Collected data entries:
[Start of section]
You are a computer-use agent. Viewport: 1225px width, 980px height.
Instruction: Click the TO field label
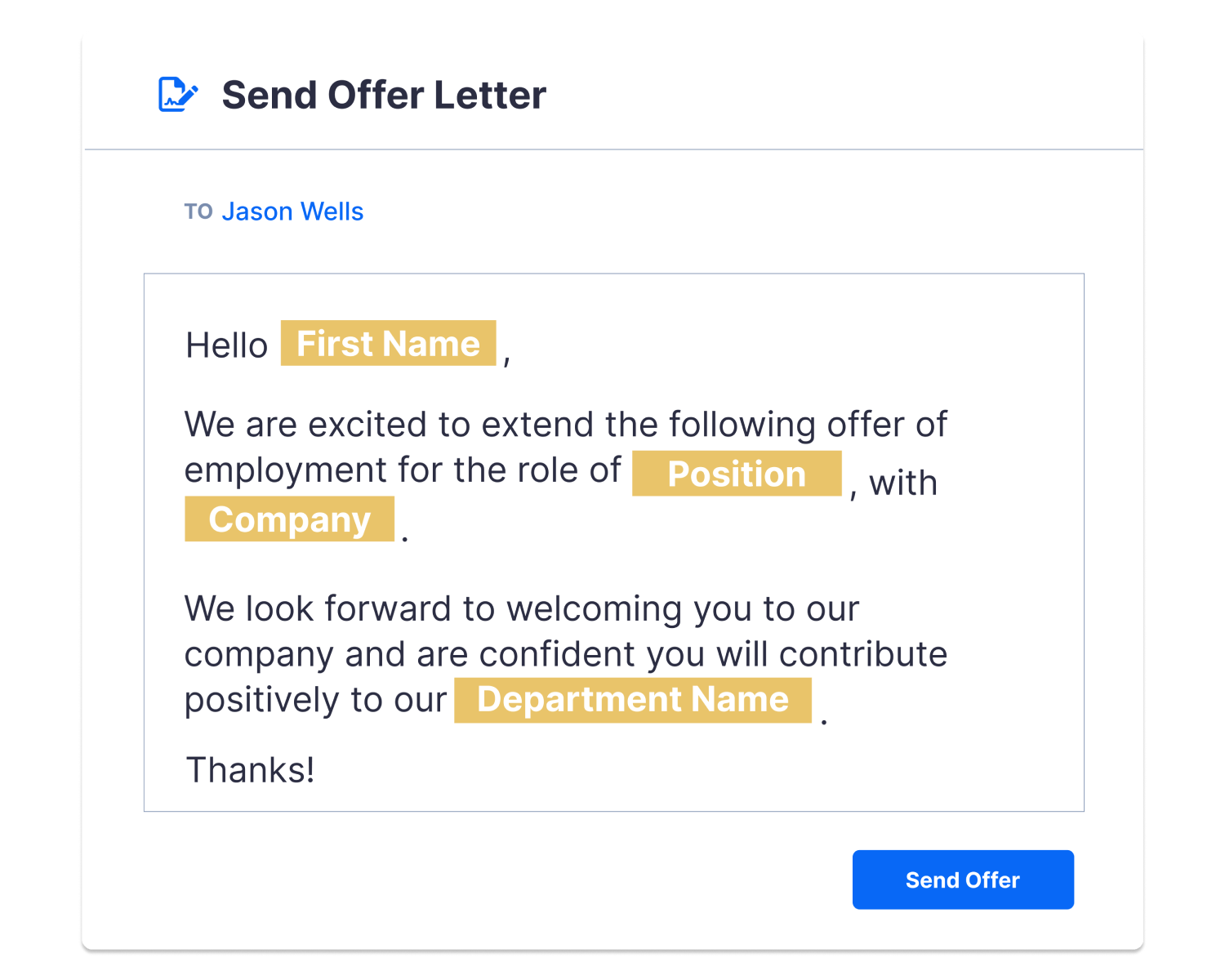[x=198, y=212]
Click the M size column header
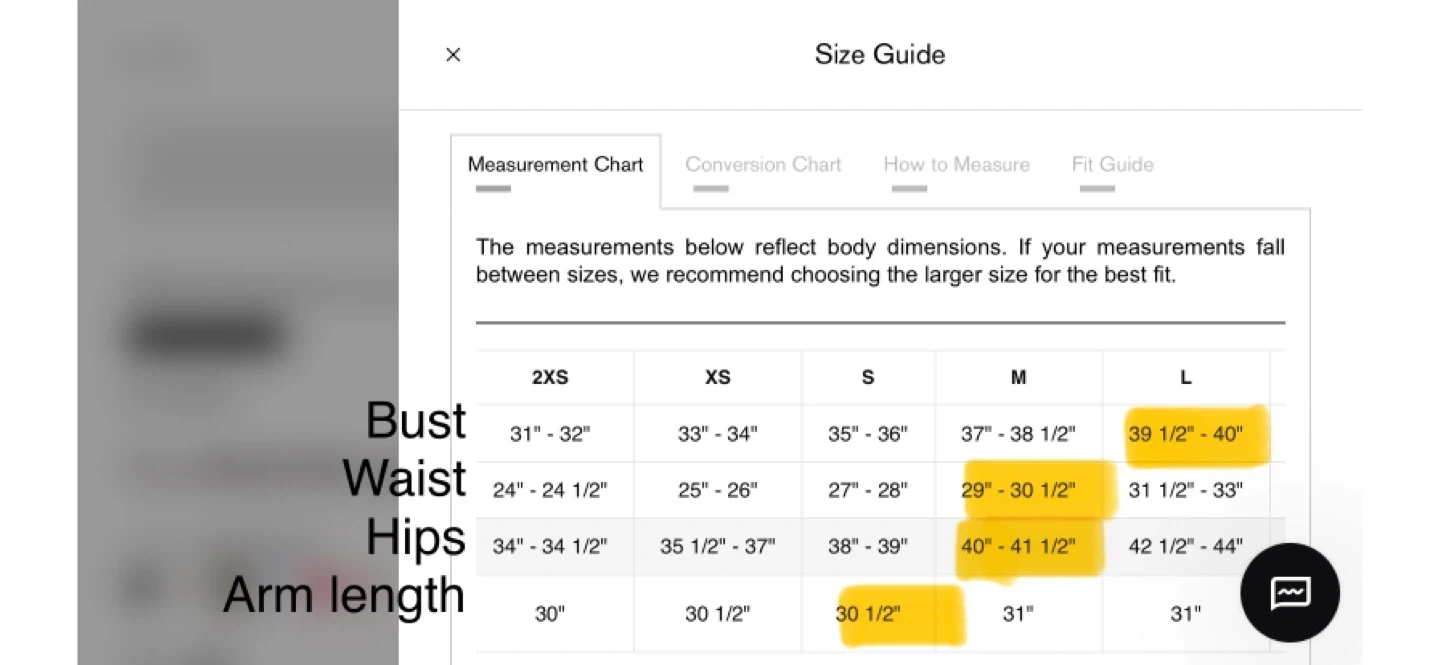Screen dimensions: 1440x665 (x=1018, y=378)
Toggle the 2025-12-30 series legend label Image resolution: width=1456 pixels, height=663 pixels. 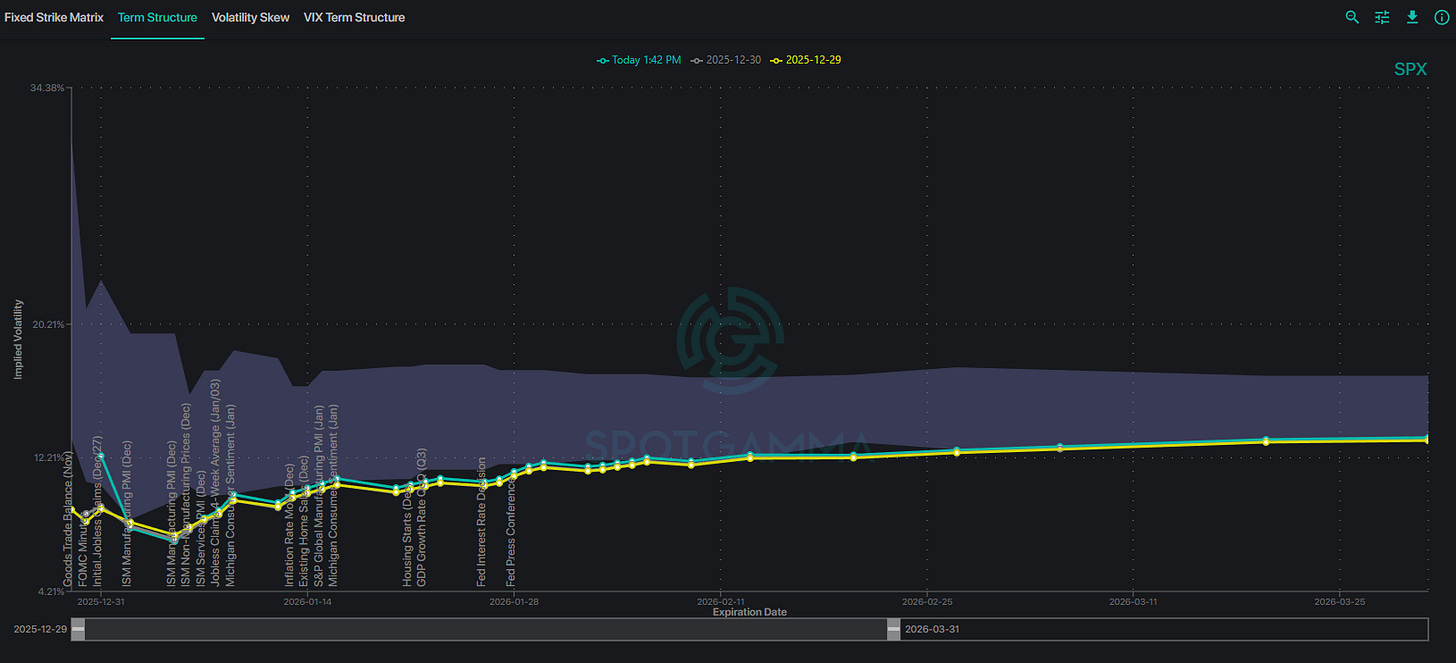733,60
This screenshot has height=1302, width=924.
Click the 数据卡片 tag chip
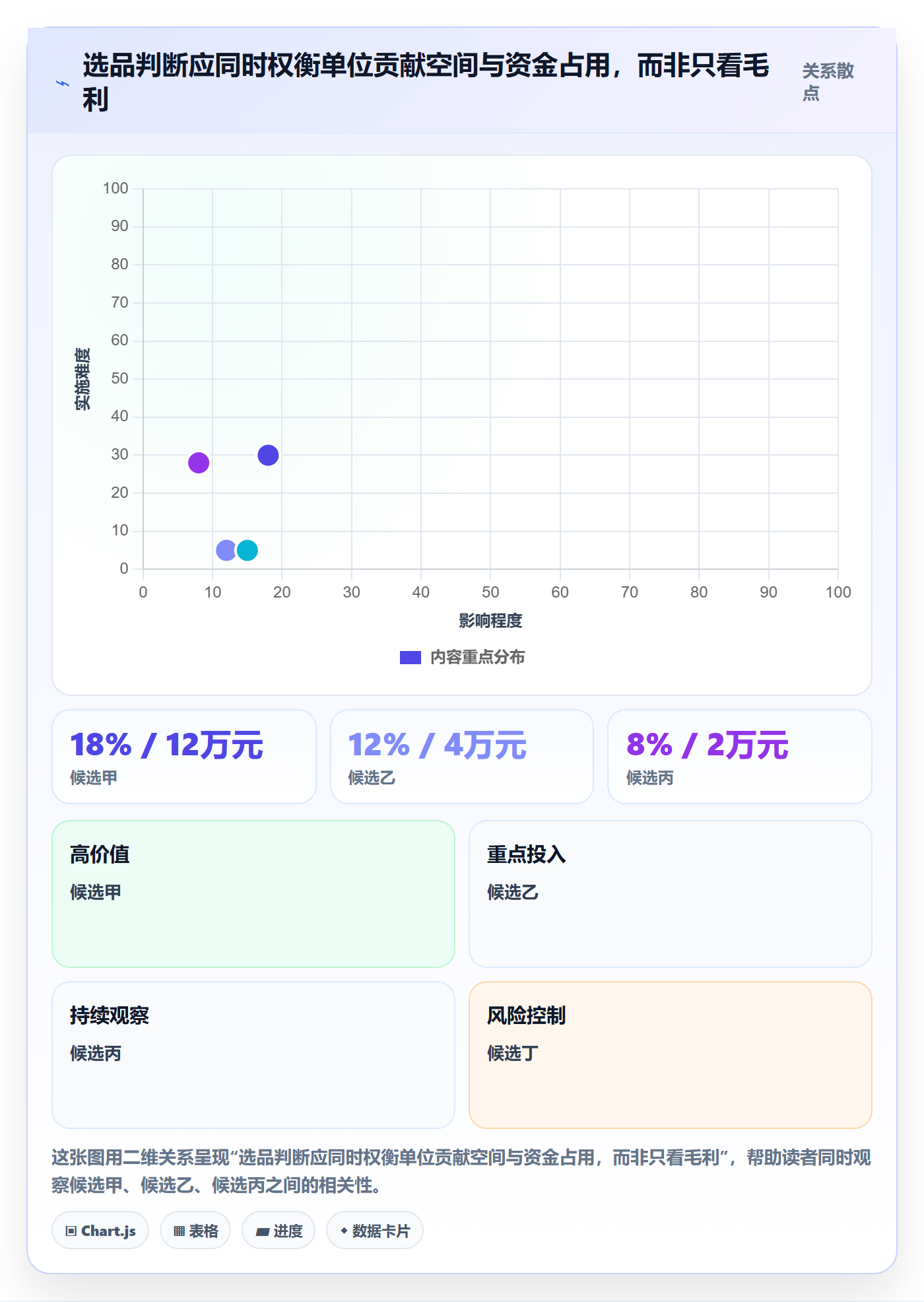(375, 1230)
[End of section]
- _EXERCISE DIRECTIONS_: Only the lines from the one containing "This screenshot has height=1302, width=924." through the end of the data above are to be output, exactly and without pictures.

- _REPLY_:
This screenshot has height=1302, width=924.
Click the 数据卡片 tag chip
(375, 1230)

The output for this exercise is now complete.